# REQUIRED ACTION
Excluding pictures, give the entries again exactly as they appear.

# INFORMATION GIVEN
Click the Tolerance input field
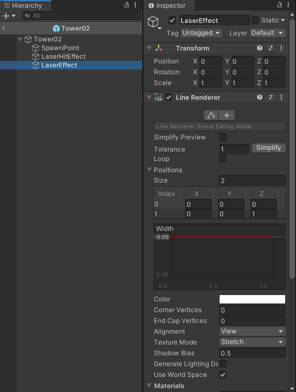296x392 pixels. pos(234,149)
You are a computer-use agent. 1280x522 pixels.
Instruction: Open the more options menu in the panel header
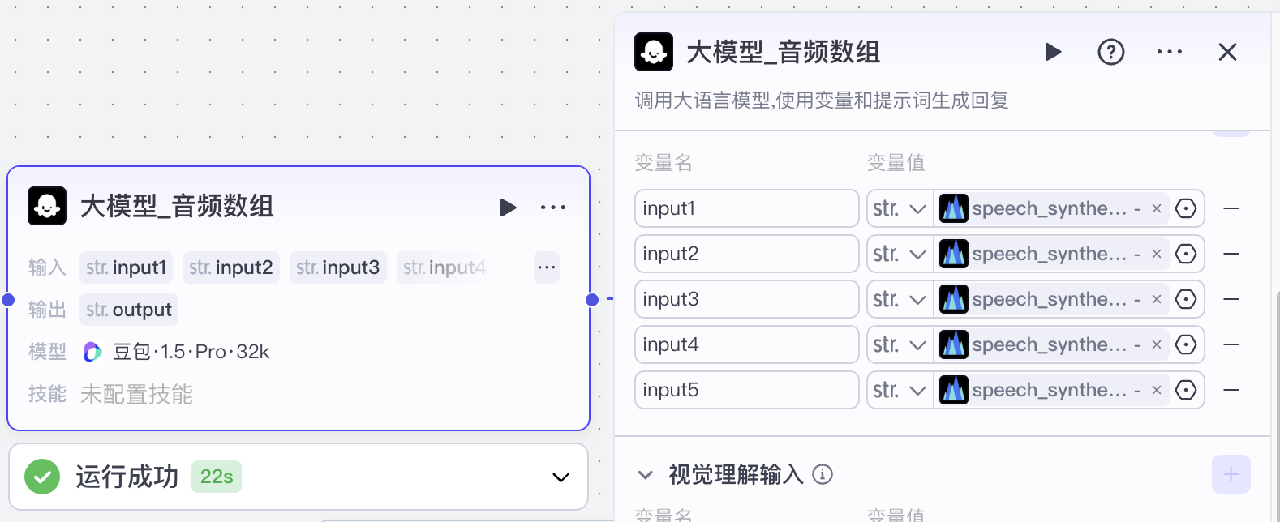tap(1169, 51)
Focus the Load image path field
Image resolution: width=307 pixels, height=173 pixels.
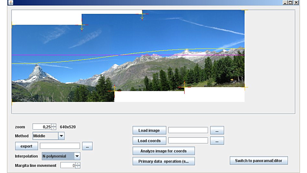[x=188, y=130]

# RESPONSE FOR THIS EXERCISE
Click the Tolerance input field
296x392 pixels. pos(234,149)
You are a computer-use agent. 1280x522 pixels.
Instruction: Open the more options menu in the panel header
tap(1169, 51)
Focus the Load image path field
Image resolution: width=307 pixels, height=173 pixels.
[x=188, y=130]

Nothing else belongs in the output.